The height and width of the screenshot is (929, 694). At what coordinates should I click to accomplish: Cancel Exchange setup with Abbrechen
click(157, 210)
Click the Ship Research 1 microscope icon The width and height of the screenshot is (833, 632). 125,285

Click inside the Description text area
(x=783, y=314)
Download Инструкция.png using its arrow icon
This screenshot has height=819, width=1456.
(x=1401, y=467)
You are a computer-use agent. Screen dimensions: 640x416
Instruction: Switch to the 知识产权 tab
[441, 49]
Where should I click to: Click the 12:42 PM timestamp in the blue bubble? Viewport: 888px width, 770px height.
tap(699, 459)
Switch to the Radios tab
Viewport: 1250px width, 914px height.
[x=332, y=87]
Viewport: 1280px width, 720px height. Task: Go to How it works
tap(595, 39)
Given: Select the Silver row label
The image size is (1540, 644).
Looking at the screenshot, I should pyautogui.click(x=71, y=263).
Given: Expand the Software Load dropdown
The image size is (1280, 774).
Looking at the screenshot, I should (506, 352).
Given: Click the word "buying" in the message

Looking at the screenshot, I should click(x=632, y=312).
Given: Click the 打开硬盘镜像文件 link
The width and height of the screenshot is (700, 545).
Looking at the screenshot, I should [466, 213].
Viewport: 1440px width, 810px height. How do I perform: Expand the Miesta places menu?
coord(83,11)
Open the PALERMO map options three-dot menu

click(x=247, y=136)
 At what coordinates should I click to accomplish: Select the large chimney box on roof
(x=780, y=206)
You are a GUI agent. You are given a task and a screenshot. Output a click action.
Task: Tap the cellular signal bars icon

Task objective. Write out every record exactly as it appears above.

Final answer.
The height and width of the screenshot is (929, 694). At what coordinates should I click to accomplish: Cancel Exchange setup with Abbrechen
click(157, 210)
Click the Ship Research 1 microscope icon The width and height of the screenshot is (833, 632). 125,285

Click inside the Description text area
(x=783, y=314)
Download Инструкция.png using its arrow icon
This screenshot has height=819, width=1456.
(x=1401, y=467)
You are a computer-use agent. Screen dimensions: 640x416
Instruction: Switch to the 知识产权 tab
[441, 49]
Where should I click to: Click the 12:42 PM timestamp in the blue bubble? Viewport: 888px width, 770px height.
tap(699, 459)
Switch to the Radios tab
Viewport: 1250px width, 914px height.
[x=332, y=87]
Viewport: 1280px width, 720px height. Task: Go to How it works
tap(595, 39)
Given: Select the Silver row label
The image size is (1540, 644).
Looking at the screenshot, I should pyautogui.click(x=71, y=263).
Given: Expand the Software Load dropdown
The image size is (1280, 774).
Looking at the screenshot, I should (506, 352).
Given: Click the word "buying" in the message

Looking at the screenshot, I should click(x=632, y=312).
Given: Click the 打开硬盘镜像文件 link
The width and height of the screenshot is (700, 545).
Looking at the screenshot, I should [466, 213].
Viewport: 1440px width, 810px height. How do I perform: Expand the Miesta places menu?
coord(83,11)
Open the PALERMO map options three-dot menu

click(x=247, y=136)
 At what coordinates should I click to accomplish: Select the large chimney box on roof
(x=780, y=206)
You are a GUI agent. You are given a task and a screenshot. Output a click action.
Task: Tap the cellular signal bars icon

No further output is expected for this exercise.